Total of 120 teachers attended our 4 workshops.

Conference Paper:

García Clemente, F. J., Esquembre, F., & Wee, L. K. (2017). "Deployment of physics simulation apps using Easy JavaScript Simulations," 2017 IEEE Global Engineering Education Conference (EDUCON), Athens, 2017, pp. 1093-1096.

doi: 10.1109/EDUCON.2017.7942985. arXiv preprint arXiv:1708.00778.

4 Planning and Design

For Criteria for success, we propose measuring the degree of usefulness and willingness to continue using them after the funding period through survey and interviews.As for iterations, the PI will iterate the apps after SSTRF to ensure effectiveness of apps after funding period ends as was done in PI’s other apps found on earlier SSTRF-ETD_2012_01 Gravity Physics by Inquiry[2]

Currently, planned 4 apps, topics will be varied based on school needs (already prototype are time, numbers1 to 100, reading scale, nets of 3D), target audience are primary 1 to 5, schools/teachers involved with be as many as possible, minimum 2 classes per app is desired so that the app is improved to meet MOE’s school needs.

Samples of the designing thinking methodology is already available here as the project members empathize, define, ideate, prototype and test Math apps during and before-and-beyond the funding period. 


A total of 15 (instead of the intended 4) interactive resources are developed as Website and Mobile Apps, accessible, adaptable and affordable on the Open Source Physics at Singapore digital library.

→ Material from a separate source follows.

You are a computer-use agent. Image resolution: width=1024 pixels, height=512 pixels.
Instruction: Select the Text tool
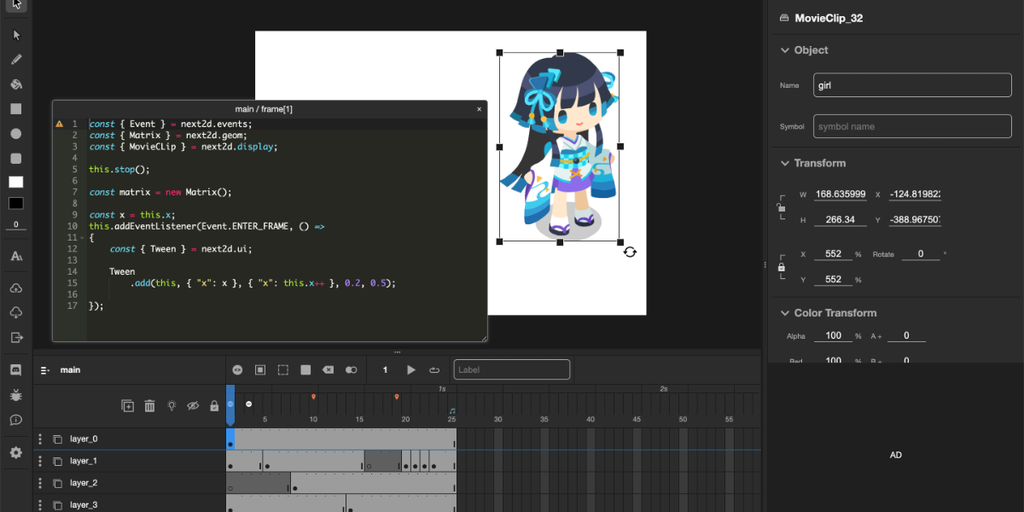coord(16,256)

The list below is based on chronological order of date when first prototype is made and attributed with where the initial idea came from.

1 to 100 for learning Odd, Even, Multiples and Factors based on ideas from Thong Chee Hing (ETD SS) and teachers in our workshops.

  • Teaching mode shows odd, even, multiples and factors up the number 100, great for teacher demonstration (direct link)
  • Practice mode affords for student exploration with automatic targeted feedback
  • Colour-coded factor pairs for pattern recognition such as 1x24, 2x12, 3x8, 4x6 = 24

Telling Time based on ideas from Anna Goh (Anchor Green Pri) Theresa Heng (AST MTT) and teachers in our workshops (direct link)

  • Game mode affords for a random time to be set to the nearest half an hour or 5 minutes and dragging the both clock hour and minute hands to correct position for feedback with sound.
  • Practice mode affords for student exploration with automatic targeted feedback.
  • Teaching mode shows time in O’clock half past, and quarter to and past, great for teacher demonstration

Mass or Weighing Scale based on ideas from Rachelle Lee (Yio Chu Kang Pri) and teachers in our workshops (direct link)

  • Teaching mode shows a weighing scale in 1, 4 and 5 kilograms used by the teacher. The apple, coin and pineapple are example objects to give practical usages and typical masses of common objects.
  • Practice mode affords for selecting the correct mass in either whole number grams (lower primary) or decimal kilograms (upper primary)
  • Able to zoom in and out via pinching the screen of the handphone for better interactivity, great for projector usage by teachers.

Nets of Cubes and Cuboids based on ideas from Thong Chee Hing and teachers in our workshops (direct link)

  • Teaching mode shows either isometric and realistic three dimensional view of a cube or cuboid folding and unfolding in a total of 11 ways of which there are patterns A (1,4,1 squares in a row), B (1,3,2 squares in a row), C (3,3 squares in a row)and D (2,2,2 squares in every row) for pattern learning  
  • Added an input field calculator feature for cost per unit area, for a more authentic case of building a swimming pool with only 5 sides and a open top.
  • Colour-coded for ease of noticing the 6 faces of the cube or cuboid.

Net(s) of Square or Rectangular Pyramid based on ideas from Thong Chee Hing (ETD SS) and teachers in our workshops.(direct link)

  • Teaching mode that shows realistic three dimensional view of a square pyramid folding and unfolding into a net

Speed for 2 Objects based on ideas from Lye Sze Yee (Teck Whye Pri), Cynthia Seto (AST PMTT) and teachers in our workshops (direct link)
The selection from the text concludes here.